The Senate committee approved the so-called budget resolution by a 12-to-10 vote. The panel's action came after the House budget panel passed a corresponding bill early Thursday morning by a vote of 25 to 16 that authorized a $1.014 trillion fiscal 2009 discretionary spending blueprint, including one-year of AMT relief that would be paid for between 2011 and 2013. The measure calls on the Ways and Means Committee, which oversees tax issues in the House, to come up with an AMT offset.

Last year House and Senate Democrats sought to pay for the 2007 AMT patch by requiring that hedge fund, private equity, and other investment managers who share in their investors' profits pay taxes on that income at ordinary tax rates. Currently, they pay the lower capital gains rate on that revenue, which is known as "carried interest." However, Senate Republicans who threatened to filibuster the proposal derailed those efforts.

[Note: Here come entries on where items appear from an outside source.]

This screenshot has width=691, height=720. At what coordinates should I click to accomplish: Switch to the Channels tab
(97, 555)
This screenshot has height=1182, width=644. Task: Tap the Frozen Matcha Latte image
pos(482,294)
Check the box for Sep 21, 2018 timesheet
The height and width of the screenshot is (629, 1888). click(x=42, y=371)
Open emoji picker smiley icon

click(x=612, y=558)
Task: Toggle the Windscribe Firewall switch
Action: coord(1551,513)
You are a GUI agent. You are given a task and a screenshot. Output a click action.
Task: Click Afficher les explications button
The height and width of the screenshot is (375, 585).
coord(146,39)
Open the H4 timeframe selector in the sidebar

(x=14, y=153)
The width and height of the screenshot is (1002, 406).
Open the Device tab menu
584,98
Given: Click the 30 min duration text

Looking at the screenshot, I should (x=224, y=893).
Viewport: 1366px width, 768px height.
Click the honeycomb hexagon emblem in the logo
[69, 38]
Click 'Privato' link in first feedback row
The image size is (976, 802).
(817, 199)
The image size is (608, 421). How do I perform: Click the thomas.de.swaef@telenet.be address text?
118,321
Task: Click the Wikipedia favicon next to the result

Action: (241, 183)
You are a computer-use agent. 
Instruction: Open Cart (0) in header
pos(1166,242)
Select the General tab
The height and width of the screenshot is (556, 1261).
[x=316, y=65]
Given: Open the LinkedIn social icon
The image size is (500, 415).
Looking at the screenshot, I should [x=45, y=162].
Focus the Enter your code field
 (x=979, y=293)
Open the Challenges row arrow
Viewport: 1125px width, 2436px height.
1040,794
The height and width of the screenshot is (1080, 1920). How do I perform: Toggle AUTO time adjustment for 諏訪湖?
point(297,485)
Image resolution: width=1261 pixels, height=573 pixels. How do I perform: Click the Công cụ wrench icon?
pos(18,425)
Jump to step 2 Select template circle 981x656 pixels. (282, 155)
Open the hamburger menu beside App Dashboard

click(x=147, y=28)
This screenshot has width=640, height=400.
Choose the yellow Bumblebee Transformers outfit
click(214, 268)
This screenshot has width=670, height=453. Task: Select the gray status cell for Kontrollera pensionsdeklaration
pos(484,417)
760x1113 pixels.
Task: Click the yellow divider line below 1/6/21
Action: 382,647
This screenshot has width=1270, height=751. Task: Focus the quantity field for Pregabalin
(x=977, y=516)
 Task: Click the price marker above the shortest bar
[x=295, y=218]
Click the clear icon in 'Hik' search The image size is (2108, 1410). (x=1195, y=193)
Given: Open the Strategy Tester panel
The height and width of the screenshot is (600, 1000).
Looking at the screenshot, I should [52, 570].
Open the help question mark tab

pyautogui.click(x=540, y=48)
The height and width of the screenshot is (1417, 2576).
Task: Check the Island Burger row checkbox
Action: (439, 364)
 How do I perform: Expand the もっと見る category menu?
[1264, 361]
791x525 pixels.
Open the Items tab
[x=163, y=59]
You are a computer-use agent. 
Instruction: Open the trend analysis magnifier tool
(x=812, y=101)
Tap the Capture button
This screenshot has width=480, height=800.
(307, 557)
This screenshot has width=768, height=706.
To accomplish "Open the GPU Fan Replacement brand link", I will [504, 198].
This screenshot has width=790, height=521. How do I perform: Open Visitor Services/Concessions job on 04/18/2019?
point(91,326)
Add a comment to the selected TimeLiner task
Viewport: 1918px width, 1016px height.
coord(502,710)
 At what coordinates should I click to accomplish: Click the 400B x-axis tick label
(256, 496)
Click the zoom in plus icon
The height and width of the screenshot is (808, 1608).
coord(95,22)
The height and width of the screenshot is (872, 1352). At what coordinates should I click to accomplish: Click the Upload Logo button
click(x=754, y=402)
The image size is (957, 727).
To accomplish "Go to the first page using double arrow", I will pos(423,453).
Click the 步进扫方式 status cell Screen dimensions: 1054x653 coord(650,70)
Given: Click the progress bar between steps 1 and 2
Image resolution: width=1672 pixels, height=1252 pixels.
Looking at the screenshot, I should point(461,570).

The AMT, which applies to interest earned on private-activity bonds and some governmental and 501(c)(3) bonds, is designed to target high-income households, which are eligible for so many tax breaks they pay little or no taxes. However, the AMT is not indexed to inflation so more taxpayers become subject to it each year. Congress late last year approved AMT relief for the 2007 tax year.

Both measures would provide more funding than the $992 million in discretionary spending called for by President Bush in his fiscal 2009 budget request. Discretionary funding is doled out through the 12 annual spending bills that Congress approves for various government programs.

The bills now go to the full Senate and House for a vote. If approved, a bicameral conference committee will have to reconcile differences between the two bills and draft a single budget resolution that must also be voted on again by the Senate and House.

Other differences between the two bills include instructions in the House measure for the Ways and Means Committee to reduce federal spending by $750 million over the next five years through a "budget reconciliation" bill, which the committee would have to produce by Sept. 12.

The reconciliation measure also includes language that requires offsetting the AMT patch. House Democrats included the provision in the bill, which cannot be filibustered in the Senate under existing budget laws, in an effort to get the provision through the Senate on a simple majority vote. Republicans oppose paying for the AMT relief because they believe it would amount to a tax increase.